On July 28 the Los Angeles City Council voted to limit ammunition magazine size to the same 10-round capacity Elliot Rodger used in his 2014 Santa Barbara attack.

According to the LA Times, Los Angeles residents “will have 60 days to remove, surrender or legally sell or transfer [all magazines with a capacity over 10 rounds] after the city ordinance goes into effect. Breaking the law will be a misdemeanor.”

Councilman Paul Krekorian (D-2nd Dist.) pushed the ban, saying, “People who want to defend their families don’t need a 100-round drum magazine and an automatic weapon to do it, imagine what a gunman on this sidewalk could do with that kind of firepower.”
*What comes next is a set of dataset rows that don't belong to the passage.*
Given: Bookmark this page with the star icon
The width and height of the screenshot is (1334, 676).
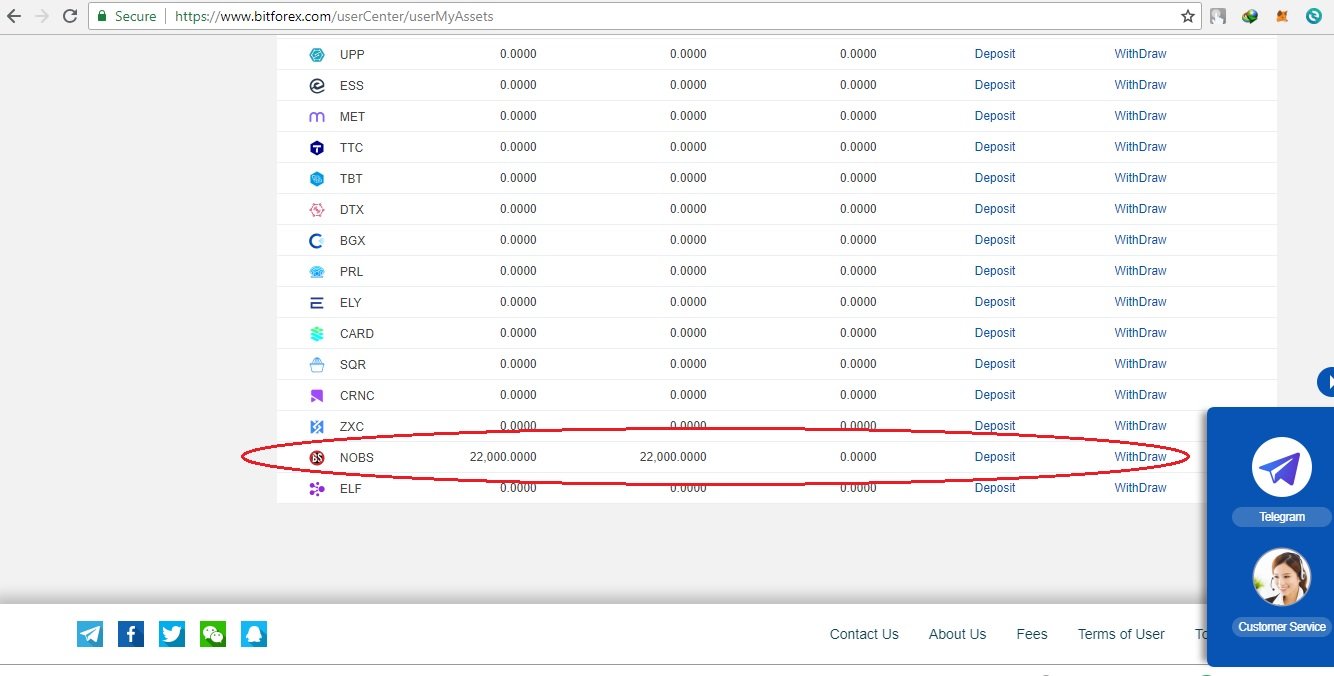Looking at the screenshot, I should (x=1186, y=16).
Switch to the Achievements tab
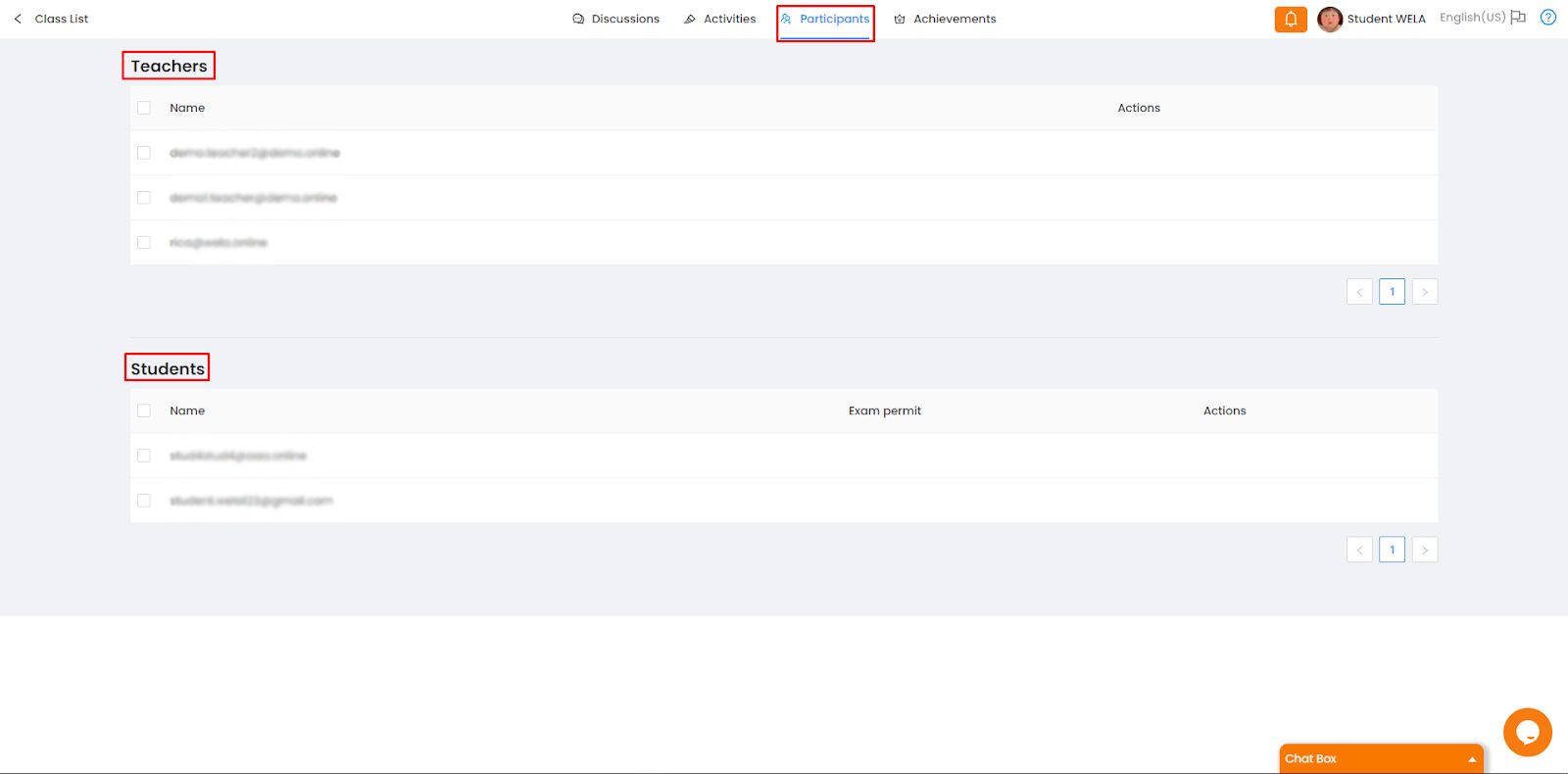Screen dimensions: 1568x774 945,19
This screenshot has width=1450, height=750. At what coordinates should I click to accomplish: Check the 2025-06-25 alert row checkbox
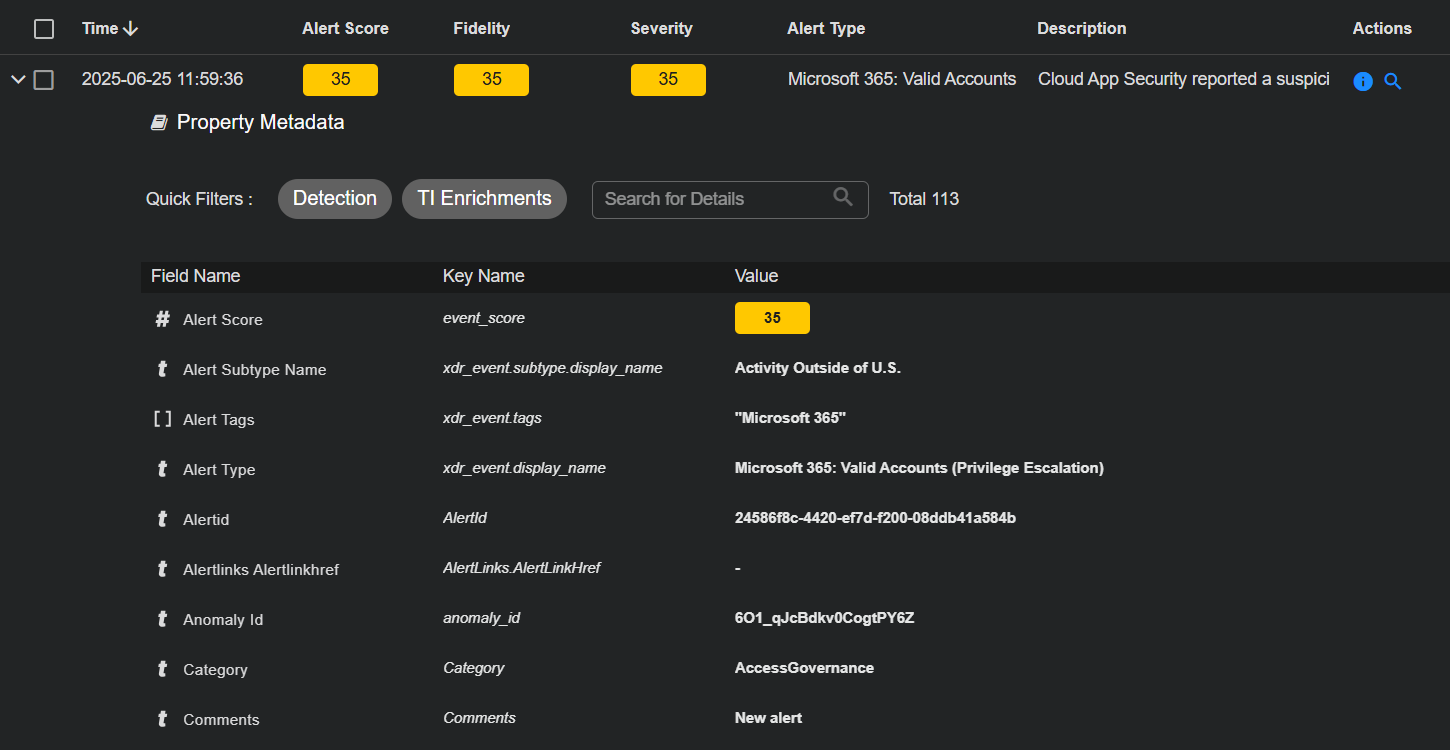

The ban was also supported by Juliet Leftwich of the Law Center to Prevent Gun Violence. Leftwich suggested magazines with a capacity of higher than 10 rounds are “the common thread” tying “almost all of the mass shootings that have devastated the country [together].”

Opponents of the ban argued that higher capacity magazines are necessary tools for homeowners who may face armed invasion from more than one suspect. If two suspects enter a home and both are armed with a 10, 15, or 30-round magazine, the homeowner limited to 10 rounds is already at disadvantage. Moreover, opponents argued that a 10-round magazine limit will in no way prevent individuals from acting out their criminal intentions.

Following the heinous attack on the Virginia Tech campus–in which Seung-Hui Cho shot and killed 32 people on April 16, 2007 using 15-round magazines–a Virginia Tech review panel examined whether magazine capacity limits would have made any difference in the attack. They determined using 10-round magazines instead of those holding 15-rounds “would have not made that much difference in the incident.”

Why? Because his victims were unarmed, and therefore a captive target, and also because someone with criminal intent will simply buy more 10-round magazines to make up for the shortfall from a ban on magazines with 15-round capacity.

Case in point, when Elliot Rodger opened fire in Santa Barbara on May 23, 2014–shooting and killing three–he used only 10-round magazines. After Rodger was dead, Santa Barbara County Sheriff Bill Brown said law enforcement found 41 “loaded 10-round magazines” in Rodger’s car.